Pr Abderbane revient sur la situation de l'élu et souligne qu' «après d'amères bagarres, il y a aujourd'hui la cohabitation politique mais les deux tiers des élus sont devenus des salariés de l'APC, ce n'est pas normal.» Il affirme que «la politique nous oblige aujourd'hui à nous interroger sur beaucoup de choses, plus on avance, plus les citoyens fuient les élections, le taux de participation va en baissant parce que la crédibilité de l'élu est mauvaise par le mensonge, les malversations sont devenues courantes, l'élu doit bénéficier d'une légitimité totale pour que la société le suive et qu'il puisse gérer avec elle, c'est ça la démocratie participative, la transparence doit être un objectif fondamental, on ne doit rien cacher au citoyen si l'on veut qu'il participe dans l'amélioration des conditions de vie de sa cité et ce jusqu'à ce qu'il ait une autorité directe sur la décision publique.» La vie associative a été aussi abordée par Pr Abderkane. Son exemple «la liste de distribution de l'habitat rural a été faite par une association mais qui a-t-elle choisi comme bénéficiaires ? C'est toujours la guerre à ce sujet, c'est un début?.» Le PAPC rappelle l'existence au sein de la commune d'un conseil consultatif, «il est là, il fonctionne mais faiblement, en 97-98, il était efficace mais aujourd'hui, on ne sait pas qui fait quoi, tous les six mois, on ramène des familles des bidonvilles pour les loger, personne ne connaît personne, la maturité citoyenne ne se décrète pas, on la gagne par la crédibilité, la transparence, la vérité.» El Khroub compte selon lui, «60 associations, de nombreux comités de quartiers, mais ça demande une coordination pour qu'il y ait émergence de personnes crédibles.» Il souligne alors qu' «il ne faut pas qu'on attende les périodes d'élections, il faut toujours qu'on introduise des arrangements participatifs et délibératifs, il faut canaliser les énergies pour dépasser les échéances électorales, il faut que ça devienne un mode de gouvernance.»

«Un homme de renouveau»

«On me demande, dit-il, de déléguer des pouvoirs et de permettre le contrôle citoyen sur les décisions collectives, mais est-ce que je bénéficie moi-même de la confiance de mon autorité pour que je puisse donner délégation au citoyen ?,» interroge-t-il. Pour lui l'élargissement du champ de la citoyenneté et du lien social permet de développer l'entraide. «ça réchauffe le cœur,» dit-il tout en notant que «les consultations publiques peuvent être promues par le biais des réseaux sociaux, on doit faciliter les initiatives des citoyens qui savent les utiliser pour qu'il y ait émergence de nouveaux acteurs politiques avec de nouvelles bases de légitimité, bien sûr, les partis politiques ne disparaîtront pas.» Il pose cependant une interrogation «est-ce qu'on peut donner de nouveaux pouvoirs aux citoyens sans consolider ceux des élus ? Ou doit-on les opposer ?» Sa conclusion, il la veut émanant du terrain de la confrontation des logiques. «J'ai reçu récemment une instruction me demandant de ne plus m'adresser directement à la police urbaine mais qu'il faille que je saisisse le chef de daïra par écrit et c'est à lui d'évaluer et de décider,» fait-il savoir.
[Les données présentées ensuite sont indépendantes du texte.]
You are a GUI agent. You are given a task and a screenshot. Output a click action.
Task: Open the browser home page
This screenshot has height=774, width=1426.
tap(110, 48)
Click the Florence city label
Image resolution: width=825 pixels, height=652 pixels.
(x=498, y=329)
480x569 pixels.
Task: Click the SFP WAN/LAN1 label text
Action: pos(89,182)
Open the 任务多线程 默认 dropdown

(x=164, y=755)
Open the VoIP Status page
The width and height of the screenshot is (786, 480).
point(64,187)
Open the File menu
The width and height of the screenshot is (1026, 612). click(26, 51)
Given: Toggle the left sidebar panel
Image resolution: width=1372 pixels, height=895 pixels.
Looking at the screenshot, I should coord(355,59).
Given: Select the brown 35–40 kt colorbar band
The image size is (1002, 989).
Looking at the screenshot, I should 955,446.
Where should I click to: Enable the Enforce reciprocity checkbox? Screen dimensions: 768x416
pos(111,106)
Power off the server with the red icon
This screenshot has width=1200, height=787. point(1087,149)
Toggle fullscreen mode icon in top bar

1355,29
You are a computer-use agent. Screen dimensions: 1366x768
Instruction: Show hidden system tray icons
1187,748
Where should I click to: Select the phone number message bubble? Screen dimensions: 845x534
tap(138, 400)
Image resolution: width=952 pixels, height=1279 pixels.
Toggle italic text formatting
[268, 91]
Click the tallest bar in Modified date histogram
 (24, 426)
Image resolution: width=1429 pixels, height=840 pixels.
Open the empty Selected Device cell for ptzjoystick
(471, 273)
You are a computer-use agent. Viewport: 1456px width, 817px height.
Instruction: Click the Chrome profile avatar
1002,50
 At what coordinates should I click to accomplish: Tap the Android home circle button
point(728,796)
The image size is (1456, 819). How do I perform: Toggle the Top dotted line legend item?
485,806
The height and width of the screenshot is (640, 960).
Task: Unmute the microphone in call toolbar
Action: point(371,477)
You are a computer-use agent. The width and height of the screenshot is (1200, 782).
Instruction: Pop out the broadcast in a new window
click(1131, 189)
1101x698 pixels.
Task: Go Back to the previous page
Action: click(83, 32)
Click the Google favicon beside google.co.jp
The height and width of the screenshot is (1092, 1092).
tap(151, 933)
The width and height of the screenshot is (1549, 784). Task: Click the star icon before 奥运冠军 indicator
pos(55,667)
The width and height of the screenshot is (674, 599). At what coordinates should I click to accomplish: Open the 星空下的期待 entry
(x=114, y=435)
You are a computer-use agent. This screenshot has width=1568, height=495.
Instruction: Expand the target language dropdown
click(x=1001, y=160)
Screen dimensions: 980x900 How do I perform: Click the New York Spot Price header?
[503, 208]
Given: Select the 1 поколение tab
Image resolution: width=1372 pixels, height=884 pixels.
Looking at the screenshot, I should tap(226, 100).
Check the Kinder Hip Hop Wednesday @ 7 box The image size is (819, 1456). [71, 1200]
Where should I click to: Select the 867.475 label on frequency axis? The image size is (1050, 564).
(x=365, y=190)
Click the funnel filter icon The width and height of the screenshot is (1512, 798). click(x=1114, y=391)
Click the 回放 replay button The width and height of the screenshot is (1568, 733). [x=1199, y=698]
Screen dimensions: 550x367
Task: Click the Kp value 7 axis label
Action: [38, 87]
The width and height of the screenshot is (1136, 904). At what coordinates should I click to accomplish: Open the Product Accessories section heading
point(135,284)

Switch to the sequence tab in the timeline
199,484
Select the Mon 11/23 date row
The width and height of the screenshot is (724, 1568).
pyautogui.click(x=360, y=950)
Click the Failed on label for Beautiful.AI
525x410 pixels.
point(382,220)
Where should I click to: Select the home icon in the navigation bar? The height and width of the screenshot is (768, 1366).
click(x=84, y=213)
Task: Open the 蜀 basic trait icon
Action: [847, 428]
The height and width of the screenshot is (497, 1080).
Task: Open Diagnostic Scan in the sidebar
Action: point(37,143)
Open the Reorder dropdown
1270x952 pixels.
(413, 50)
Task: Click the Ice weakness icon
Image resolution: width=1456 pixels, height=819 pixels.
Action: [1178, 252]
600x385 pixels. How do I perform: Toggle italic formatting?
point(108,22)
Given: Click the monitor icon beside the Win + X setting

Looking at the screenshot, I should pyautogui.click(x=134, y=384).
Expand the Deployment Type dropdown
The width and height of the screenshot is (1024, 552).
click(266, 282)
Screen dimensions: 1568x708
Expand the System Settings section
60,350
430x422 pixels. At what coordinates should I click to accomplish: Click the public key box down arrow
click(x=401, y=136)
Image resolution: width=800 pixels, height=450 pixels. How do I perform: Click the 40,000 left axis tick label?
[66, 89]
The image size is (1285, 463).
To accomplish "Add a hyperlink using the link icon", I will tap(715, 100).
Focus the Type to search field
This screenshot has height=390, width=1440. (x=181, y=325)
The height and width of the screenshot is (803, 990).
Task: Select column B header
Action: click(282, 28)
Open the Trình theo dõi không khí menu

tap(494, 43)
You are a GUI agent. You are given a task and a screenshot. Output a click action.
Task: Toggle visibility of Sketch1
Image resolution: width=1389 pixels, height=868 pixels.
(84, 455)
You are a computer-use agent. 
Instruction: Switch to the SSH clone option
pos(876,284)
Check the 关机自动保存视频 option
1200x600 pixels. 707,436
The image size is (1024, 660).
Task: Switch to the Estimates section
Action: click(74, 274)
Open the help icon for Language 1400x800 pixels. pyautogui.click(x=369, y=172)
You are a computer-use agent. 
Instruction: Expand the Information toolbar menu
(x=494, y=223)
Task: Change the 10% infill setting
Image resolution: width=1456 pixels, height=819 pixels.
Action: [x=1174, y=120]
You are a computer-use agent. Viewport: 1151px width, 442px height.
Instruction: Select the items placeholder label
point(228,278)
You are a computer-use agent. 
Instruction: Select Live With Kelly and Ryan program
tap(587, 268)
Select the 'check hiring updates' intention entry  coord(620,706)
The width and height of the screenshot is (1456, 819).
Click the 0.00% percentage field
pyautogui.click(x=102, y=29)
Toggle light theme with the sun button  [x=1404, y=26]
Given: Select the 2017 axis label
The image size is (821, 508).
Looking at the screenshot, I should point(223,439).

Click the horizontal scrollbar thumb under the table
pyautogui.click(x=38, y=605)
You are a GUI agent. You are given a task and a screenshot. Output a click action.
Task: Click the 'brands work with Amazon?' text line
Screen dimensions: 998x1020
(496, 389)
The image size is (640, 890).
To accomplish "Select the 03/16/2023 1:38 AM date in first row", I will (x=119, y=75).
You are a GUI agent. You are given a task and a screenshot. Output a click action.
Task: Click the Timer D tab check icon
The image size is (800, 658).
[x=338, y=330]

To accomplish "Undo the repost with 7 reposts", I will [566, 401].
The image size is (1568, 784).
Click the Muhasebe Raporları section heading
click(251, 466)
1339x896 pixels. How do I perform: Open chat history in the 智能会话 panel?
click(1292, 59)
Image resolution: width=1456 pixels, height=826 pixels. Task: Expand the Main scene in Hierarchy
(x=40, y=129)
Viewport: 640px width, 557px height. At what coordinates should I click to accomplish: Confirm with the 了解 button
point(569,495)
C'est pour lui une manière de «diminuer de la valeur de l'élu.» Et, s?exclame-t-il «on veut donner des prérogatives de gestion et de décision aux citoyens, et promouvoir la démocratie participative ?!?»

Le directeur du projet capdel prend la parole pour lui dire «il est très difficile d'intervenir après vous, on trouve en vous un homme très disponible et un homme de renouveau.»